Several limitations should be considered when interpreting these results. First, the specific molecular mechanisms by which lithium and quetiapine treatment were impacting regional brain function could not be determined in the present study; consequently, it is not possible to determine how the drugs differentially impacted brain function [47, 48]. Nonetheless, our findings provide useful information of the differential regional effects of the two medications on brain function and their relation to clinical outcome. Second, the aim of this study was to identify abnormal activation of limbic and emotional regulation brain circuitry. Thus, ROI approaches were applied to directly test specific functional neuroanatomic hypotheses [8]. However, these approaches, by definition, limit discovery of novel findings in other brain regions. Third, as most first-episode manic individuals will remit at some point within one year, a longer follow-up period might provide useful information about longer term clinical outcomes and their relations to brain function [49, 50]. Forth, we found that there are surprising pretreatment differences in some brain regions activation (like left amygdala) despite randomization. Although we did additional analysis to show that including baseline activation in these ROIs did not significantly change our primary result, it may still be a limitation in analysis of differential change in the two treatment groups. Finally, the machining learning models described in this study will require replication with a larger sample size before any application in clinical decision making.

Together, this study suggests that fMRI provides a means to identify functional brain alterations in the untreated state that are relevant for predicting and understanding the course of acute treatment.
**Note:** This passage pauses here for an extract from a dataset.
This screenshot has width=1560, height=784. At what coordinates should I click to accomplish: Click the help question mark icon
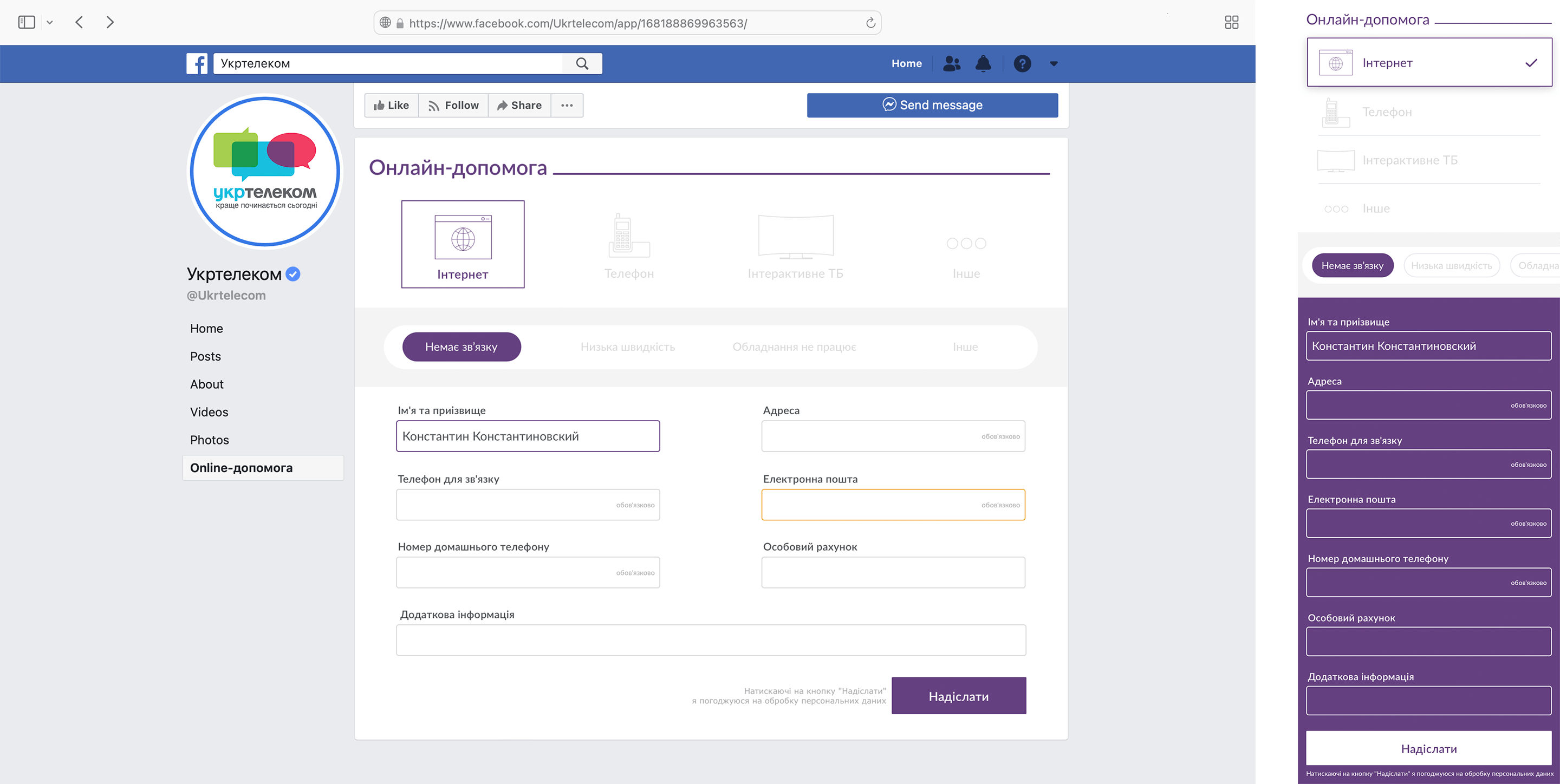click(x=1022, y=63)
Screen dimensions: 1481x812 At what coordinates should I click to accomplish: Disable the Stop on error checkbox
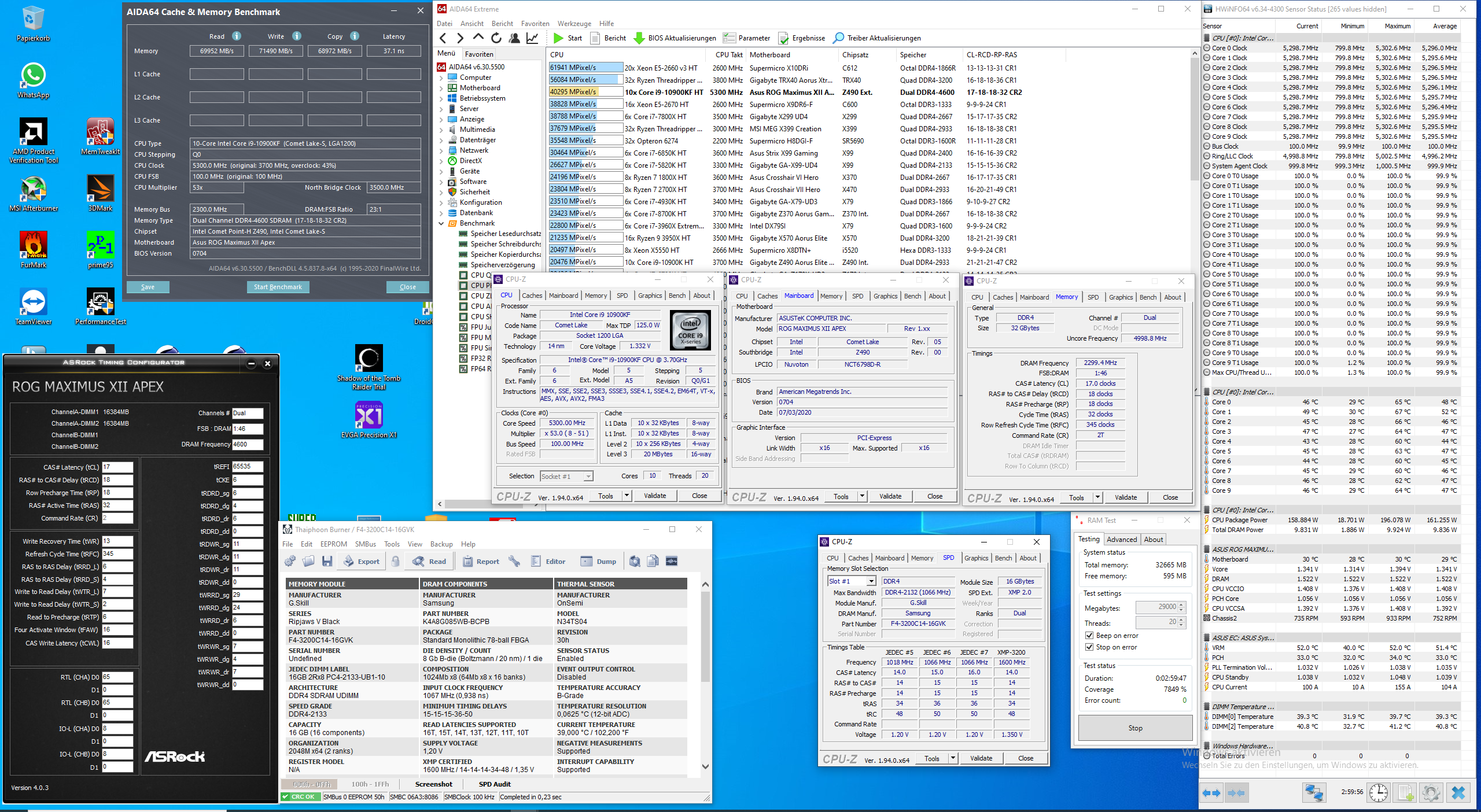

Further, our findings document a more rapid and widespread pattern of functional brain changes associated with quetiapine than lithium treatment in youth with bipolar disorder, and those changes were evident in both limbic circuitry and in the ventral prefrontal-basal ganglia-thalamocortical circuitry that supports emotion regulation. Moreover, pretreatment functional brain alterations are promising potential biomarkers for predicting end-of-trial clinical outcome. Understanding the regional neurophysiologic effects of antimanic treatment can provide mechanistic understanding at the systems level of how treatments are clinically effective, and may provide strategies for testing novel compounds and potentially in the longer term for making clinical decisions about starting and changing therapeutic intervention.